La llanura, plana e inacabable, se extendía en el horizonte. Al frente, el azul grisáceo del cielo prolongaba la planicie como en un infinito crepuscular. Caminaba por sus márgenes, ¿hace cuánto?... ¿Veinte, treinta años?…
Sorprende cómo pasa el tiempo llevándose con él la mejor parte de nuestra vida. Recuerdo que entonces tenía muchas ilusiones y expectativas en esa “causa” que había encontrado vinculada a nuestros humedales y la ecología. Todavía anidaba en mí la energía y el ímpetu de la juventud, aderezado, claro está, con la ingenua y bobalicona creencia de que, con lucha y esfuerzo, las causas justas conseguían triunfar. Vamos, como si hubiera sido un enamoramiento primerizo de esos que pensamos que nunca se van a acabar, solo que esta vez lo era con el medio ambiente.
Observaba las ruinas de los antiguos molinos de la Cazuela y la Guerrera, uno frente al otro. Y aguas más abajo, el llamado del Doctor. Recuerdo que constituía una magnífica visión la del pequeño bosquete rodeando el canal que antaño diera vida al ingenio: los molinos de agua del Gigüela, auténtica riqueza de la vieja Orden de San Juan. Aún sobrevivían algunos álamos blancos con sus enormes corpachones y sus frondosas ramas mil veces cuarteadas. A poca distancia, la laguna de las Yeguas, y algo más alejada, la del Camino de Villafranca, ambas, hoy en día, junto con la de la Veguilla, protegidas como reserva natural. Son de las pocas que se salvaron de la gran debacle, y eso, por la distancia prudencial que mantienen con el cauce del río.
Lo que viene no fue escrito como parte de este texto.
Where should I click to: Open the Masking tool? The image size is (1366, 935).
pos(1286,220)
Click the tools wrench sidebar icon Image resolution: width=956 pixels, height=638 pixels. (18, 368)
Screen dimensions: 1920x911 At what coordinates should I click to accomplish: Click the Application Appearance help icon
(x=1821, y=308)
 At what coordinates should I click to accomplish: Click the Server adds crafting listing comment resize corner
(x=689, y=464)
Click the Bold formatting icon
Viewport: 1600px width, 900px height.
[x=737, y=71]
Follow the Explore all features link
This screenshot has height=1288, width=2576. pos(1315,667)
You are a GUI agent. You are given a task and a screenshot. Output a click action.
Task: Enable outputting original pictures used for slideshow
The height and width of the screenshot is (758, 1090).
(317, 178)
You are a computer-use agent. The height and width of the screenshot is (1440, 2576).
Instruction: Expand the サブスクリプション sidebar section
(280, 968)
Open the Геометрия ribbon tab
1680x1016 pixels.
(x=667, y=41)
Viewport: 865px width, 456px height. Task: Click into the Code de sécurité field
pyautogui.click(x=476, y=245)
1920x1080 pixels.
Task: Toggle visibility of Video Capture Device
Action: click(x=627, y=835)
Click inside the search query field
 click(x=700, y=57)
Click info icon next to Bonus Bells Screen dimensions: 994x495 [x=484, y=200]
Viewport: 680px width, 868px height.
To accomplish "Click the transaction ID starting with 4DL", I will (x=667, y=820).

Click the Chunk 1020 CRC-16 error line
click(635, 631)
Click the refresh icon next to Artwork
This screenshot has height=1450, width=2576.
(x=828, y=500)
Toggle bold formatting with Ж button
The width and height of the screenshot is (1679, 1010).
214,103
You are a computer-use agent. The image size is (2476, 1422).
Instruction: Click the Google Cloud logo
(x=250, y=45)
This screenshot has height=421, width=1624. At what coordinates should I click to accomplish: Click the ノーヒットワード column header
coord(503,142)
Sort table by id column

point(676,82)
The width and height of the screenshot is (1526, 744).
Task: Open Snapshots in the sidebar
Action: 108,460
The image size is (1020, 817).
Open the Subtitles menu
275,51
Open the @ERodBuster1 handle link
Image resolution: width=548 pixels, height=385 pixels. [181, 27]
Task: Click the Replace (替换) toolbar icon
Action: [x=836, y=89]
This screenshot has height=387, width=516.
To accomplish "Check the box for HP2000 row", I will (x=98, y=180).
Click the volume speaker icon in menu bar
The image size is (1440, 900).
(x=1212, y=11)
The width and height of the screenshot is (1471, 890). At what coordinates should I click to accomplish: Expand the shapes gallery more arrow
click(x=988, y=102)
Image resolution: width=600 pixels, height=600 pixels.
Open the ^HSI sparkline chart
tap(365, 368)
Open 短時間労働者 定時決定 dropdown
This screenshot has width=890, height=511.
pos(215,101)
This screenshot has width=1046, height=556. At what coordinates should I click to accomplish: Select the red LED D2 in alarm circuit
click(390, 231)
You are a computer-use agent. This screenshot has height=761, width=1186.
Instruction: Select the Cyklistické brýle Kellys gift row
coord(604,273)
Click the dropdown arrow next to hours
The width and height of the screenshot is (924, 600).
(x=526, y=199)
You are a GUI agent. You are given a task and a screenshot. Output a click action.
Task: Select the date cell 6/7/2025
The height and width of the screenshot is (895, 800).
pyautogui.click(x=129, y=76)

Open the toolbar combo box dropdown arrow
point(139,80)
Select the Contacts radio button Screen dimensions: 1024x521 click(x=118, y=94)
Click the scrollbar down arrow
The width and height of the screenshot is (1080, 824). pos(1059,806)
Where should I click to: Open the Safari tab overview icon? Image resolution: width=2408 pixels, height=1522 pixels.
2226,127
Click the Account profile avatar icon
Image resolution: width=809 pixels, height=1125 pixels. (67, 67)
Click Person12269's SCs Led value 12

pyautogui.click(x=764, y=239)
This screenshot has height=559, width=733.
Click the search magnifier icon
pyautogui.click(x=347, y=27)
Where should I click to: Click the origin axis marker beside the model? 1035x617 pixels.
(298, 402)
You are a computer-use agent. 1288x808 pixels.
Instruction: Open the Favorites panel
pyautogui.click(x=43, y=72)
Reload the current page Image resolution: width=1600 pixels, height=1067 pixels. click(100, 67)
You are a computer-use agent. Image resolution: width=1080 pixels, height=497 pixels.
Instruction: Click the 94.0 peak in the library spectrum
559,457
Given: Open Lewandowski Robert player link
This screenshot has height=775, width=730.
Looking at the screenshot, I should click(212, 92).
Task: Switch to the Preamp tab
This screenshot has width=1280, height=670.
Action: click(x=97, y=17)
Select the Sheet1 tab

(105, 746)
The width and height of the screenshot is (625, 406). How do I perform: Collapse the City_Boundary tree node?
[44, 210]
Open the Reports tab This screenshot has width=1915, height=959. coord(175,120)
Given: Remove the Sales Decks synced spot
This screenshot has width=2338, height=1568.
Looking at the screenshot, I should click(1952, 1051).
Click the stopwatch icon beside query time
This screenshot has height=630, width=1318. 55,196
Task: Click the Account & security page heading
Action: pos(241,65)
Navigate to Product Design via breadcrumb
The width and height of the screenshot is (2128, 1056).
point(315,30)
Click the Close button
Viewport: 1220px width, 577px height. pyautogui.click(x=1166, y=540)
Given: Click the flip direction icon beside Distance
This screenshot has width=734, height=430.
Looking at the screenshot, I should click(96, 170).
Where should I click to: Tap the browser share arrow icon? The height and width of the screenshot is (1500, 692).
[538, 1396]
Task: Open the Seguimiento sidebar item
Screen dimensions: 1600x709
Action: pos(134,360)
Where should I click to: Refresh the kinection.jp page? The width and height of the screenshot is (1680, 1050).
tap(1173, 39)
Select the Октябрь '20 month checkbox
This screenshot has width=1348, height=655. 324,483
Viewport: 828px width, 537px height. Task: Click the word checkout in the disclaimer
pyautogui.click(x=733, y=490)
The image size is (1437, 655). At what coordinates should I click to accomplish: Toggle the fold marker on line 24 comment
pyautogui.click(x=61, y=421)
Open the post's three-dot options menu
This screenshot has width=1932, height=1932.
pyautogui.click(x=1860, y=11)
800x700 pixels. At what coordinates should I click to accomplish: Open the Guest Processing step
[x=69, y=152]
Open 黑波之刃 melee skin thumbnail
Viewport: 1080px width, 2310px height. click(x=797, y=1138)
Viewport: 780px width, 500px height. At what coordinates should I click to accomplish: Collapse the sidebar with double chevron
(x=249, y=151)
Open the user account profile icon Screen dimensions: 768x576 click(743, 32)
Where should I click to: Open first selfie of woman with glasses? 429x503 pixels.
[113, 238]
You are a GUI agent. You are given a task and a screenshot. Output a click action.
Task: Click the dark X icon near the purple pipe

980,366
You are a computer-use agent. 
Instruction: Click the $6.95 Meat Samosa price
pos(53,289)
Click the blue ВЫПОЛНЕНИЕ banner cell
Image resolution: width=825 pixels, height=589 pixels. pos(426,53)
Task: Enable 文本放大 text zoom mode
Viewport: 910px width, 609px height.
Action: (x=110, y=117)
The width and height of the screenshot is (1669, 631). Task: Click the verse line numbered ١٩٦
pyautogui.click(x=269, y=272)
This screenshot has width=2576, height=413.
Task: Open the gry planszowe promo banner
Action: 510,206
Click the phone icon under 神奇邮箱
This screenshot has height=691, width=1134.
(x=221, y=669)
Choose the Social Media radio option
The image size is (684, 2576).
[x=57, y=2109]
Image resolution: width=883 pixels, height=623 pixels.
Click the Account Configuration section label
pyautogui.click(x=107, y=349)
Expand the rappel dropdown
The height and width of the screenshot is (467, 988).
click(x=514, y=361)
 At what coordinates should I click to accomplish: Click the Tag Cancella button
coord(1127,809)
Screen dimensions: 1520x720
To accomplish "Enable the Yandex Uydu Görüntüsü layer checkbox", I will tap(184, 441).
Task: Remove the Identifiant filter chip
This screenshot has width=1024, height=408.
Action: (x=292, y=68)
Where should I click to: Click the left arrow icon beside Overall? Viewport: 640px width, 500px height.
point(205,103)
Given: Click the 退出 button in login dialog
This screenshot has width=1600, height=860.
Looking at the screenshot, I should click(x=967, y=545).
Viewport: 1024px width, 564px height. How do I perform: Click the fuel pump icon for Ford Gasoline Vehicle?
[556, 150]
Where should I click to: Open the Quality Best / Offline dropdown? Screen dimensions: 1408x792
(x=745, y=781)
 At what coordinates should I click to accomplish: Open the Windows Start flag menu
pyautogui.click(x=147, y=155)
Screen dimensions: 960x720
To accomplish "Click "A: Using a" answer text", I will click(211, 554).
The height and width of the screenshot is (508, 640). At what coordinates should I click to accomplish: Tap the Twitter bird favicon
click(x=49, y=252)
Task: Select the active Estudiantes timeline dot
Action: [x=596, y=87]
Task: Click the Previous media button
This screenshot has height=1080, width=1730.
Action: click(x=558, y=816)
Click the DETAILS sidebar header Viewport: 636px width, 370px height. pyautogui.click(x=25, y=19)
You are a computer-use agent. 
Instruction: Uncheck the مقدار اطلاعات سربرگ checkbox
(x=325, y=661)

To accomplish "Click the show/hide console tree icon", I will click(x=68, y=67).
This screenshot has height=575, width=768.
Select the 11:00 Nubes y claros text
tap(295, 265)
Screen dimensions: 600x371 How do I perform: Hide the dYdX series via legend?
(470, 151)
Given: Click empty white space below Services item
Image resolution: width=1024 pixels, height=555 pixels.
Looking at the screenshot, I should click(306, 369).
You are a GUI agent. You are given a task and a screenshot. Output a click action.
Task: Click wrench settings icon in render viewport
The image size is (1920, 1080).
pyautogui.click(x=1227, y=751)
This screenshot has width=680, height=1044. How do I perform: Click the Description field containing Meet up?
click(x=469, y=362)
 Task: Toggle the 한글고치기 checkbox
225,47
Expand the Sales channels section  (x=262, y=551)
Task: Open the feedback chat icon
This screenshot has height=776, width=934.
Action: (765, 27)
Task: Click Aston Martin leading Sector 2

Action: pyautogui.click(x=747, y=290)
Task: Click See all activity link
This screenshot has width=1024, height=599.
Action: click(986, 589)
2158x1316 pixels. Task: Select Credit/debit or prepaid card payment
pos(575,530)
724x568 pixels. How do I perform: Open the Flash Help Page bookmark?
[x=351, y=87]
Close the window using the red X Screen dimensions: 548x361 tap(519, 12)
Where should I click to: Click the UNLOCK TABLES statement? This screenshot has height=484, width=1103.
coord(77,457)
Porque allá por finales de los años ochenta, la Confederación y sus técnicos decidieron dragar y canalizar más de ciento treinta kilómetros del río. Y todo ello con el fin de convertirlo en canal conductor de los aportes de agua que, desde el trasvase, Tajo-Segura, deberían enviarse hasta Daimiel a fin de conservar artificialmente el humedal. Así que, se profundizó su cauce y también se cambió su curso en determinados tramos. De esa forma, el sistema natural del río, con sus rápidos y remansos, con sus meandros y encharcamientos, pasaron a mejor vida llevándose con ellos todas las zonas encharcadizas que dependían de él —Vado Ancho, Pastrana, Molino del Abogado—; humedales estacionales característicos de la Mancha Húmeda, que simplemente desaparecieron, como si jamás hubieran existido. Y lo peor de todo, es que la justificación se buscó en mantener vivo lo que ya era un cadáver: las Tablas de Daimiel ¡Más hubiera valido que se hubieran preocupado por recuperar y mantener lo que aún se podía salvar: precisamente esos lagunazos y zonas encharcadizas asociadas al río Gigüela!
El molino de Hernando Díaz, o de Rondadías, siempre ha sido algo así como “más nuestro”. Situado en el viejo camino entre Alcázar y Herencia, nos era mucho más habitual. Constituía una de mis rutas preferidas para caminar, hasta que una avenida del río, en uno de esos últimos años de lluvias, se llevó el pequeño puente sobre el río. Desde entonces, todo ha sido un declarar político de intenciones de su reconstrucción, pero nada más. En fin, lo de siempre con los políticos: hablar y prometer sobre el papel y ante las cámaras, pero hacer, lo que se dice hacer, de eso “na de na”.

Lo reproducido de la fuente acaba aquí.